Worcester Engine Works Company


The Worcester Engine Works Company was a short lived British railway engineering company established in Worcester in 1864. Over the next nine years the company built locomotives for several British and European railway companies before the company went into voluntary liquidation in 1872 with the company being full liquidated by 1874. The premises built by the company in Worcester still stand and are a Grade II listed building.

History

The Great Western Railway carriage works in Worcester were destroyed in a fire in 1864 and the railway company decided to move the work to Swindon rather than rebuild in Worcester. A number of local businessmen, led by Alexander Clunes Sheriff, took the decision to provide employment for the men made redundant by establishing their own engineering works.
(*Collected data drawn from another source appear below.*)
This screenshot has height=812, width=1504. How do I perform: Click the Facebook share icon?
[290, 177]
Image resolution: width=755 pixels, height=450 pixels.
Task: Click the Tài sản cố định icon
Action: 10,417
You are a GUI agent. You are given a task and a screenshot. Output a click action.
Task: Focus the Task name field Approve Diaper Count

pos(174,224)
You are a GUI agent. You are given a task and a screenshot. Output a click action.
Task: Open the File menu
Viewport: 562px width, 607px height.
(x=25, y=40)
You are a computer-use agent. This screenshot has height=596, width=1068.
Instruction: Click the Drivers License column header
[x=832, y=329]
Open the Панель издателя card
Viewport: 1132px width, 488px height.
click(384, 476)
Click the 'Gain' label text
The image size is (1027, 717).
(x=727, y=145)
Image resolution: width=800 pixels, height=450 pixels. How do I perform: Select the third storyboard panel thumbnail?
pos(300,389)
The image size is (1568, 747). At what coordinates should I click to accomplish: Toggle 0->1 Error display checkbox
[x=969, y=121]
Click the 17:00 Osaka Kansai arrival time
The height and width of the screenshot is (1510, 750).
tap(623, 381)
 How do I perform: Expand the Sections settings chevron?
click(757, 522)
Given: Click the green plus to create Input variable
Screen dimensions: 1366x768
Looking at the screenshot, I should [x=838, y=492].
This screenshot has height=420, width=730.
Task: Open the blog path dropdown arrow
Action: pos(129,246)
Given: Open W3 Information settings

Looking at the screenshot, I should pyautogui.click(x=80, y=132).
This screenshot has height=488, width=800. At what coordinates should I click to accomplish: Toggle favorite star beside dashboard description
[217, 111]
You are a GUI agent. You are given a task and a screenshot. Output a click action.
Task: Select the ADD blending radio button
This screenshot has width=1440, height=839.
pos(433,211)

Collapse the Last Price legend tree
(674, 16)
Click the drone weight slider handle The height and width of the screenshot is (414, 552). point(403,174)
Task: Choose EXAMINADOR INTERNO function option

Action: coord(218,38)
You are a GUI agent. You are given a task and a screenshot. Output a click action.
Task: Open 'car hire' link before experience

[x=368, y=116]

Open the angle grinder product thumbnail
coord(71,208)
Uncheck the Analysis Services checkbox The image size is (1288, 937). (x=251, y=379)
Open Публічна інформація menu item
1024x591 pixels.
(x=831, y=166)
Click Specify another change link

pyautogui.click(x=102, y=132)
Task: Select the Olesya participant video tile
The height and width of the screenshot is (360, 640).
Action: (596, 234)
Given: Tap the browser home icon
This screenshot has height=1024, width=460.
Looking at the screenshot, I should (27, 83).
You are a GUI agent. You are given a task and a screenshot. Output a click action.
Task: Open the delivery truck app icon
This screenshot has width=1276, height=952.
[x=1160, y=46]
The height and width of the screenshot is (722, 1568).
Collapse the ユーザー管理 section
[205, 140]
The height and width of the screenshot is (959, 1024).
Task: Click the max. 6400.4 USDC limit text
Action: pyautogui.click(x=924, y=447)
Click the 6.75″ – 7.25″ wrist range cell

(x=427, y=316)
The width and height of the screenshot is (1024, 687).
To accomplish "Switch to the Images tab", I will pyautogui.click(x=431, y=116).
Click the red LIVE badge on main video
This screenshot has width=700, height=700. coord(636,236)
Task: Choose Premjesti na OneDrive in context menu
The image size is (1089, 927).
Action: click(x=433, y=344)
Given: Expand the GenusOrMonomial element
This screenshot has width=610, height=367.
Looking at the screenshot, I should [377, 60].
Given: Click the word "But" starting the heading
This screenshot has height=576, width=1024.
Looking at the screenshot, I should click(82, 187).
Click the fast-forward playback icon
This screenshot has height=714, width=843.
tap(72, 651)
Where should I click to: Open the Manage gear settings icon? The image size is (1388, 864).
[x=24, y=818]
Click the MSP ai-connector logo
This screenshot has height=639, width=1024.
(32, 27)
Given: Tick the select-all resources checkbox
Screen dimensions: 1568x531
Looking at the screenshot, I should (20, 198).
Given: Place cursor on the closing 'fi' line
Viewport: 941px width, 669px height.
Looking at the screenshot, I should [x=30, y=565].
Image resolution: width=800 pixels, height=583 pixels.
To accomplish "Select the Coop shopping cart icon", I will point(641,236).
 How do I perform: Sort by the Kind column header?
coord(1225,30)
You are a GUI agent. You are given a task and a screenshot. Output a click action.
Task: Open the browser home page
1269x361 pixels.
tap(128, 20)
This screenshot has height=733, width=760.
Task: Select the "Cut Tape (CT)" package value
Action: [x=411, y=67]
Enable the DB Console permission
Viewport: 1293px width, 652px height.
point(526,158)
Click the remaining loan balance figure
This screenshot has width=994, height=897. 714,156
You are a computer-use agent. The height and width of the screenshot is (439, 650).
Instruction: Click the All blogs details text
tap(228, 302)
New locomotive works were built on Shrub Hill Road, close to station. For the first three years the company was profitable having received and fulfilling orders from the North Staffordshire Railway, Great Eastern Railway and Bristol & Exeter Railway companies as well as a small number of locomotives for contractors, two of which eventually ran on the Lemberg-Czernowitz-Jassy Railway in Austria-Hungary.
After 1867 the effects of the economic panic of 1866 hit the company; orders dried up and lavish spending by the directors saw the company make significant losses. A small return to profit was made in 1869 and a contract for the supply of 15 locomotives to the Nicolas Railway in Russia was obtained. But after the completion of the Russian order no further orders were received and the company made further losses resulting in the shareholders agreeing to voluntary liquidation in 1872, with the liquidation being complete by May 1874.